Buckland Elementary: 7 active cases / 25 quarantined students;

Central Middle School: 23 active cases / 48 quarantined students; and

Gates County High School: 20 active cases / 32 quarantined students.

Also, as of Jan. 14, Williams said 12 members of the Gates County Schools staff have active cases of the virus and 22 are quarantined.

“Recent faculty absences have had a large impact on our schools when trying to cover classes during teacher absences,” Williams said. “Covering classes becomes even more difficult when you consider the shortage of available substitutes.”

On Thursday afternoon, Williams sent a message to all employees of Gates County Schools, saying that due to the rise in COVID positive cases, the system will switch from face-to-face instruction to remote learning on Thursday and Friday of next week (Jan. 20-21).

“This time will give our school system the ability to recuperate before beginning our new semester,” Williams stated in the letter. “Reduced numbers in the buildings over the next week should decrease the possibility of new exposures and give time for additional cleaning opportunities.”

He added that the advance notice of the pending remote learning days will allow teachers the time necessary to prepare educational content for the students to use during their time away from the classroom.

On Jan. 7, the North Carolina Department of Health and Human Services released an updated version of the StrongSchoolsNC Public Health Toolkit to align North Carolina guidance with recent changes to quarantine and isolation announced by the Centers for Disease Control and Prevention.
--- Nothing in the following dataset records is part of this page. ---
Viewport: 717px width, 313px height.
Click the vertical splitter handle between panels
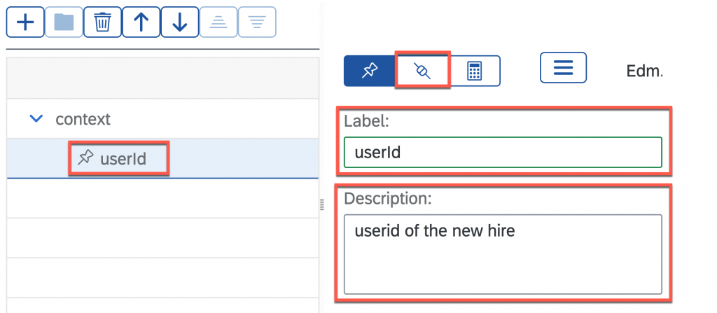pos(321,204)
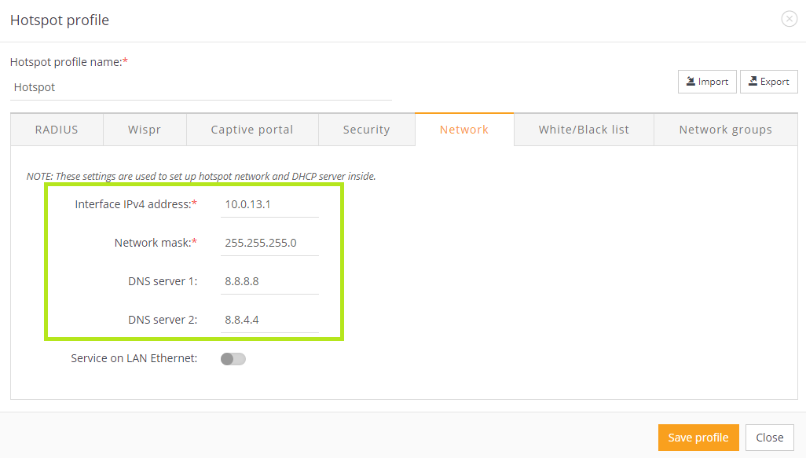The height and width of the screenshot is (458, 806).
Task: Click the Service on LAN Ethernet label
Action: pos(134,358)
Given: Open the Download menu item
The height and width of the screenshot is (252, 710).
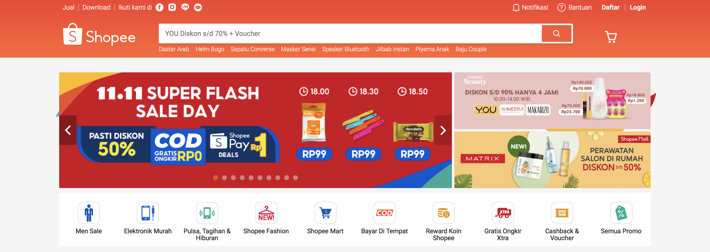Looking at the screenshot, I should pos(96,7).
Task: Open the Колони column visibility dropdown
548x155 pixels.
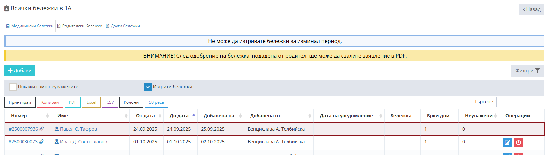Action: point(131,102)
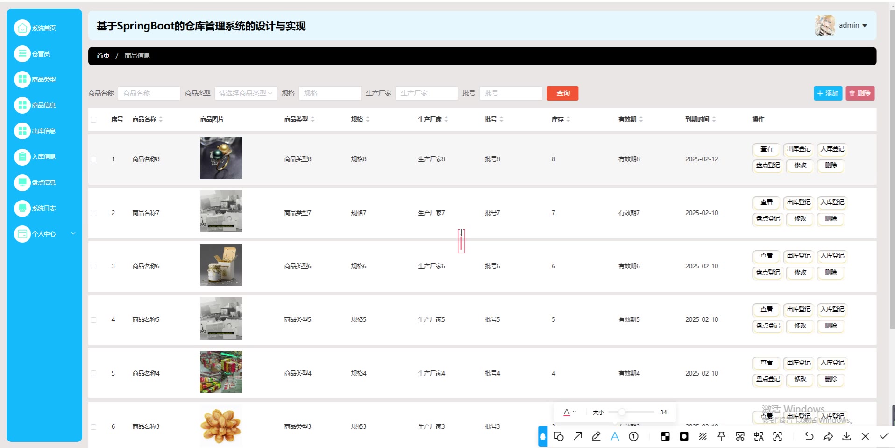Select the pencil drawing tool

[596, 436]
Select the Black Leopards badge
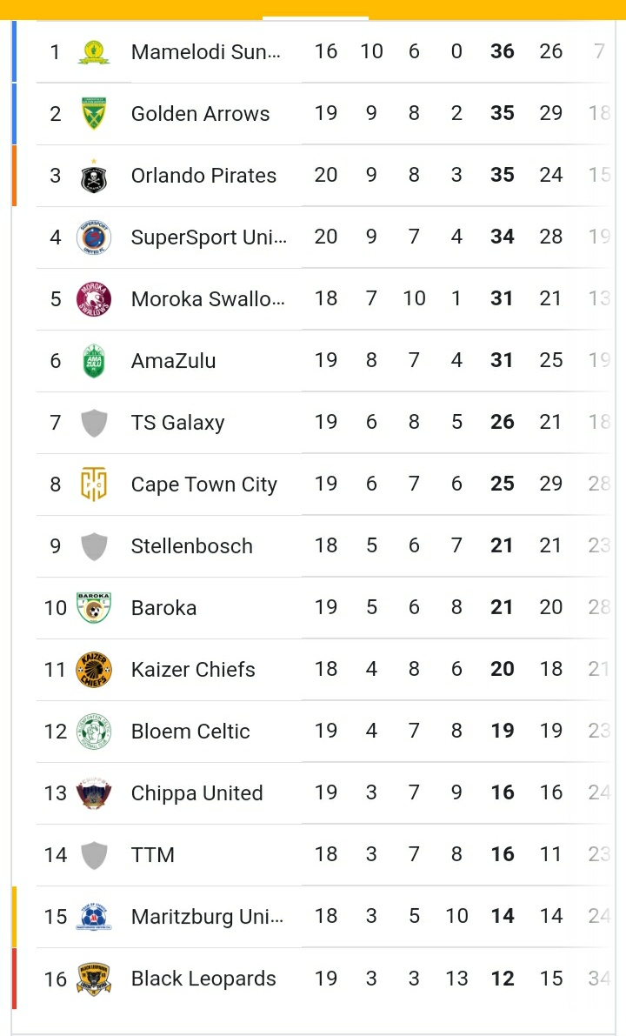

The updated toolkit also provides schools additional flexibility to offer a Test-to-Stay option in schools that require masks to be worn indoors by students and staff.

With the addition of a Test-to-Stay option, the list of scenarios for remaining in the classroom following a COVID-19 exposure is expanded to include unmasked exposures (e.g., when students are eating lunch).

As part of Test-to-Stay, the person who was exposed to COVID-19 should:

Get tested the day they are notified of an exposure;

Get tested again five days after the exposure (or as close to five days as possible);

Wear a mask for 10 days after the exposure and

Except for attending school, stay home and avoid others.